Data to process -

########

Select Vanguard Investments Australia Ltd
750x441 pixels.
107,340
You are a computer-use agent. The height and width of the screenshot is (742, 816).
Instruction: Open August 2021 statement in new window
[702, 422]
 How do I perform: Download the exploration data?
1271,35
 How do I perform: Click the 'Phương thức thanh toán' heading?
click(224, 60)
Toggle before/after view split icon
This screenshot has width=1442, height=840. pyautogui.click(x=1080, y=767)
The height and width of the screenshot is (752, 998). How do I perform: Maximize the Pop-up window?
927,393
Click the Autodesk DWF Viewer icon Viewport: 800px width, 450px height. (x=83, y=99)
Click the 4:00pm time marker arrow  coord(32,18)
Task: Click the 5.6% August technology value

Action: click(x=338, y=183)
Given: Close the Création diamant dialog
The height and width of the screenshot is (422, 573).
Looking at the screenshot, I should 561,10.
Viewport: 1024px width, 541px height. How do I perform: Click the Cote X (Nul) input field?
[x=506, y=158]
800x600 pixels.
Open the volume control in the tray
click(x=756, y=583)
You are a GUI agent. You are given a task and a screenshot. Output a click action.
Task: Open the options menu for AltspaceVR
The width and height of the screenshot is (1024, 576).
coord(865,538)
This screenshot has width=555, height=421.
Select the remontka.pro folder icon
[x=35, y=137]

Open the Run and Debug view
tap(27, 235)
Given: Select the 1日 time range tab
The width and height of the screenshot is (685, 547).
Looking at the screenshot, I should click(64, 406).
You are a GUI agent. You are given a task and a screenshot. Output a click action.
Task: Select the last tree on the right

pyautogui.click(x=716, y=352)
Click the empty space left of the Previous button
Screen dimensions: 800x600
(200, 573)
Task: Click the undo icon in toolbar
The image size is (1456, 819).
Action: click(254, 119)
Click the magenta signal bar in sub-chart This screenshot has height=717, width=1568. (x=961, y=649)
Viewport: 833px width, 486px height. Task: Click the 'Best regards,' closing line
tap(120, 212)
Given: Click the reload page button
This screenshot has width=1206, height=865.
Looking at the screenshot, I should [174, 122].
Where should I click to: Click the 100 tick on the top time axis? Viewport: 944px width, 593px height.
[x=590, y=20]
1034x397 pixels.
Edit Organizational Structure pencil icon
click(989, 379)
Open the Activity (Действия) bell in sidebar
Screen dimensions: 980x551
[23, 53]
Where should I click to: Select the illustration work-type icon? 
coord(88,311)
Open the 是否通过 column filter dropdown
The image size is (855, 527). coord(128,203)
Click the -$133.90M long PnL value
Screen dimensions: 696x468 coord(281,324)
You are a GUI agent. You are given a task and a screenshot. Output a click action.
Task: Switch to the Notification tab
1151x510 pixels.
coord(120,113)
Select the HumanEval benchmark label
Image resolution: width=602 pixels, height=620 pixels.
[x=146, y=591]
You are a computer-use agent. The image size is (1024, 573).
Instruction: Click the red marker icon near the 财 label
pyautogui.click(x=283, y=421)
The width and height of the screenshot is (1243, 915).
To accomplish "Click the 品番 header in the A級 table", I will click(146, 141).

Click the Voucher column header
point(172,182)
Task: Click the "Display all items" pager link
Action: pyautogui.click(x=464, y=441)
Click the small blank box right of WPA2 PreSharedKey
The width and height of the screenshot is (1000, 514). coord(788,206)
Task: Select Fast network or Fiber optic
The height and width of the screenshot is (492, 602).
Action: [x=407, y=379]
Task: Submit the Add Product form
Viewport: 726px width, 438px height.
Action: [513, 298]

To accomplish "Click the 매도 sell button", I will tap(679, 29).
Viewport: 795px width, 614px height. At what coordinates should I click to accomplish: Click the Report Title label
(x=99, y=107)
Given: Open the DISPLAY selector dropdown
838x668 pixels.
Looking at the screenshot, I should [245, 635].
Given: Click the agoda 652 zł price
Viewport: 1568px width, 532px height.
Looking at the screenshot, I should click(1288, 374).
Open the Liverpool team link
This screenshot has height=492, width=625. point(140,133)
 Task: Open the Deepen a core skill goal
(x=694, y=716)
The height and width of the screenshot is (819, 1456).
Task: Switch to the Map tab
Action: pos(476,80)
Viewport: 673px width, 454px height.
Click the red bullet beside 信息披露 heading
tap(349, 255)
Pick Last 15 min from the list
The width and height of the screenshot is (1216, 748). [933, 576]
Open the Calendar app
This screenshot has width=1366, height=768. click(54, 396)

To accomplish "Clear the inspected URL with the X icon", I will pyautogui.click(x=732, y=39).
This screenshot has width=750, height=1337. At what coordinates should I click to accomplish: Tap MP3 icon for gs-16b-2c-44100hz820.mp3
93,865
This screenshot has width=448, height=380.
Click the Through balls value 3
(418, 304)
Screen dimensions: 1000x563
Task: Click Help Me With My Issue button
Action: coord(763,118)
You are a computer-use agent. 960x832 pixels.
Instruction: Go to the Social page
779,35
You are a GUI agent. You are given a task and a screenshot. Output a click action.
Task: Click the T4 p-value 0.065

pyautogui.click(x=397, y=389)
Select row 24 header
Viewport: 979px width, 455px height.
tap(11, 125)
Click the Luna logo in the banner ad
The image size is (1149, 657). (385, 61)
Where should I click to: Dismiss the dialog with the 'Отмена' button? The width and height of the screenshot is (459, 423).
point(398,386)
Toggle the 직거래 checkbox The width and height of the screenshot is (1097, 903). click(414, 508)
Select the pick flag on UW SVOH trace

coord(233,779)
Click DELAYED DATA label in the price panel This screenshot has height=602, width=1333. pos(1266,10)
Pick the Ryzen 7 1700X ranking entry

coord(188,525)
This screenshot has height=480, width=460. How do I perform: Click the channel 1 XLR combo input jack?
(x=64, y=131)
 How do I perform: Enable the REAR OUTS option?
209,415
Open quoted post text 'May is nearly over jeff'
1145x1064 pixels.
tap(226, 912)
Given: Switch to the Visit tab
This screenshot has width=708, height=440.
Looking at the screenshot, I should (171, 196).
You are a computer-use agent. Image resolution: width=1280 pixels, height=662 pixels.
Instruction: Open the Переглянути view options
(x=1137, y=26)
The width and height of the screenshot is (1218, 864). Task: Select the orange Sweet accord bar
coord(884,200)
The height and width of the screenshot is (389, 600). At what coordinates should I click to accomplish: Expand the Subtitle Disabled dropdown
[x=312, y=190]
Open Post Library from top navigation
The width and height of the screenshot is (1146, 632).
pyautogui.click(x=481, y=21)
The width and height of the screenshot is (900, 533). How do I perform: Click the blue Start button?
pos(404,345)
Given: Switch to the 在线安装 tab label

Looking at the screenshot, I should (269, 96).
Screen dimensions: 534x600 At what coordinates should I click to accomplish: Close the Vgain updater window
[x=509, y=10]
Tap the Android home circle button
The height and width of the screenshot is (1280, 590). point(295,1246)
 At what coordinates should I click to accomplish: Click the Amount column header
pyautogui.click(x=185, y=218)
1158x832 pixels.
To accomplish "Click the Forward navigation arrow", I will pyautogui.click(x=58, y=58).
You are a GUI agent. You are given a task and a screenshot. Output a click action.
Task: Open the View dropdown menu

########

Activity -
Quote all of the entries exactly as they appear.

Response -
Select Vanguard Investments Australia Ltd
750x441 pixels.
107,340
You are a computer-use agent. The height and width of the screenshot is (742, 816).
Instruction: Open August 2021 statement in new window
[702, 422]
 How do I perform: Download the exploration data?
1271,35
 How do I perform: Click the 'Phương thức thanh toán' heading?
click(224, 60)
Toggle before/after view split icon
This screenshot has width=1442, height=840. pyautogui.click(x=1080, y=767)
The height and width of the screenshot is (752, 998). How do I perform: Maximize the Pop-up window?
927,393
Click the Autodesk DWF Viewer icon Viewport: 800px width, 450px height. (x=83, y=99)
Click the 4:00pm time marker arrow  coord(32,18)
Task: Click the 5.6% August technology value

Action: click(x=338, y=183)
Given: Close the Création diamant dialog
The height and width of the screenshot is (422, 573).
Looking at the screenshot, I should 561,10.
Viewport: 1024px width, 541px height. How do I perform: Click the Cote X (Nul) input field?
[x=506, y=158]
800x600 pixels.
Open the volume control in the tray
click(x=756, y=583)
You are a GUI agent. You are given a task and a screenshot. Output a click action.
Task: Open the options menu for AltspaceVR
The width and height of the screenshot is (1024, 576).
coord(865,538)
This screenshot has width=555, height=421.
Select the remontka.pro folder icon
[x=35, y=137]

Open the Run and Debug view
tap(27, 235)
Given: Select the 1日 time range tab
The width and height of the screenshot is (685, 547).
Looking at the screenshot, I should click(64, 406).
You are a GUI agent. You are given a task and a screenshot. Output a click action.
Task: Select the last tree on the right

pyautogui.click(x=716, y=352)
Click the empty space left of the Previous button
Screen dimensions: 800x600
(200, 573)
Task: Click the undo icon in toolbar
The image size is (1456, 819).
Action: click(254, 119)
Click the magenta signal bar in sub-chart This screenshot has height=717, width=1568. (x=961, y=649)
Viewport: 833px width, 486px height. Task: Click the 'Best regards,' closing line
tap(120, 212)
Given: Click the reload page button
This screenshot has width=1206, height=865.
Looking at the screenshot, I should [174, 122].
Where should I click to: Click the 100 tick on the top time axis? Viewport: 944px width, 593px height.
[x=590, y=20]
1034x397 pixels.
Edit Organizational Structure pencil icon
click(989, 379)
Open the Activity (Действия) bell in sidebar
Screen dimensions: 980x551
[23, 53]
Where should I click to: Select the illustration work-type icon? 
coord(88,311)
Open the 是否通过 column filter dropdown
The image size is (855, 527). coord(128,203)
Click the -$133.90M long PnL value
Screen dimensions: 696x468 coord(281,324)
You are a GUI agent. You are given a task and a screenshot. Output a click action.
Task: Switch to the Notification tab
1151x510 pixels.
coord(120,113)
Select the HumanEval benchmark label
Image resolution: width=602 pixels, height=620 pixels.
[x=146, y=591]
You are a computer-use agent. The image size is (1024, 573).
Instruction: Click the red marker icon near the 财 label
pyautogui.click(x=283, y=421)
The width and height of the screenshot is (1243, 915).
To accomplish "Click the 品番 header in the A級 table", I will click(146, 141).

Click the Voucher column header
point(172,182)
Task: Click the "Display all items" pager link
Action: pyautogui.click(x=464, y=441)
Click the small blank box right of WPA2 PreSharedKey
The width and height of the screenshot is (1000, 514). coord(788,206)
Task: Select Fast network or Fiber optic
The height and width of the screenshot is (492, 602).
Action: [x=407, y=379]
Task: Submit the Add Product form
Viewport: 726px width, 438px height.
Action: [513, 298]

To accomplish "Click the 매도 sell button", I will tap(679, 29).
Viewport: 795px width, 614px height. At what coordinates should I click to accomplish: Click the Report Title label
(x=99, y=107)
Given: Open the DISPLAY selector dropdown
838x668 pixels.
Looking at the screenshot, I should [245, 635].
Given: Click the agoda 652 zł price
Viewport: 1568px width, 532px height.
Looking at the screenshot, I should click(1288, 374).
Open the Liverpool team link
This screenshot has height=492, width=625. point(140,133)
 Task: Open the Deepen a core skill goal
(x=694, y=716)
The height and width of the screenshot is (819, 1456).
Task: Switch to the Map tab
Action: pos(476,80)
Viewport: 673px width, 454px height.
Click the red bullet beside 信息披露 heading
tap(349, 255)
Pick Last 15 min from the list
The width and height of the screenshot is (1216, 748). [933, 576]
Open the Calendar app
This screenshot has width=1366, height=768. click(54, 396)

To accomplish "Clear the inspected URL with the X icon", I will pyautogui.click(x=732, y=39).
This screenshot has width=750, height=1337. At what coordinates should I click to accomplish: Tap MP3 icon for gs-16b-2c-44100hz820.mp3
93,865
This screenshot has width=448, height=380.
Click the Through balls value 3
(418, 304)
Screen dimensions: 1000x563
Task: Click Help Me With My Issue button
Action: coord(763,118)
You are a computer-use agent. 960x832 pixels.
Instruction: Go to the Social page
779,35
You are a GUI agent. You are given a task and a screenshot. Output a click action.
Task: Click the T4 p-value 0.065

pyautogui.click(x=397, y=389)
Select row 24 header
Viewport: 979px width, 455px height.
tap(11, 125)
Click the Luna logo in the banner ad
The image size is (1149, 657). (385, 61)
Where should I click to: Dismiss the dialog with the 'Отмена' button? The width and height of the screenshot is (459, 423).
point(398,386)
Toggle the 직거래 checkbox The width and height of the screenshot is (1097, 903). click(414, 508)
Select the pick flag on UW SVOH trace

coord(233,779)
Click DELAYED DATA label in the price panel This screenshot has height=602, width=1333. pos(1266,10)
Pick the Ryzen 7 1700X ranking entry

coord(188,525)
This screenshot has height=480, width=460. How do I perform: Click the channel 1 XLR combo input jack?
(x=64, y=131)
 How do I perform: Enable the REAR OUTS option?
209,415
Open quoted post text 'May is nearly over jeff'
1145x1064 pixels.
tap(226, 912)
Given: Switch to the Visit tab
This screenshot has width=708, height=440.
Looking at the screenshot, I should (171, 196).
You are a computer-use agent. Image resolution: width=1280 pixels, height=662 pixels.
Instruction: Open the Переглянути view options
(x=1137, y=26)
The width and height of the screenshot is (1218, 864). Task: Select the orange Sweet accord bar
coord(884,200)
The height and width of the screenshot is (389, 600). At what coordinates should I click to accomplish: Expand the Subtitle Disabled dropdown
[x=312, y=190]
Open Post Library from top navigation
The width and height of the screenshot is (1146, 632).
pyautogui.click(x=481, y=21)
The width and height of the screenshot is (900, 533). How do I perform: Click the blue Start button?
pos(404,345)
Given: Switch to the 在线安装 tab label

Looking at the screenshot, I should (269, 96).
Screen dimensions: 534x600 At what coordinates should I click to accomplish: Close the Vgain updater window
[x=509, y=10]
Tap the Android home circle button
The height and width of the screenshot is (1280, 590). point(295,1246)
 At what coordinates should I click to accomplish: Click the Amount column header
pyautogui.click(x=185, y=218)
1158x832 pixels.
To accomplish "Click the Forward navigation arrow", I will pyautogui.click(x=58, y=58).
You are a GUI agent. You are given a task and a screenshot. Output a click action.
Task: Open the View dropdown menu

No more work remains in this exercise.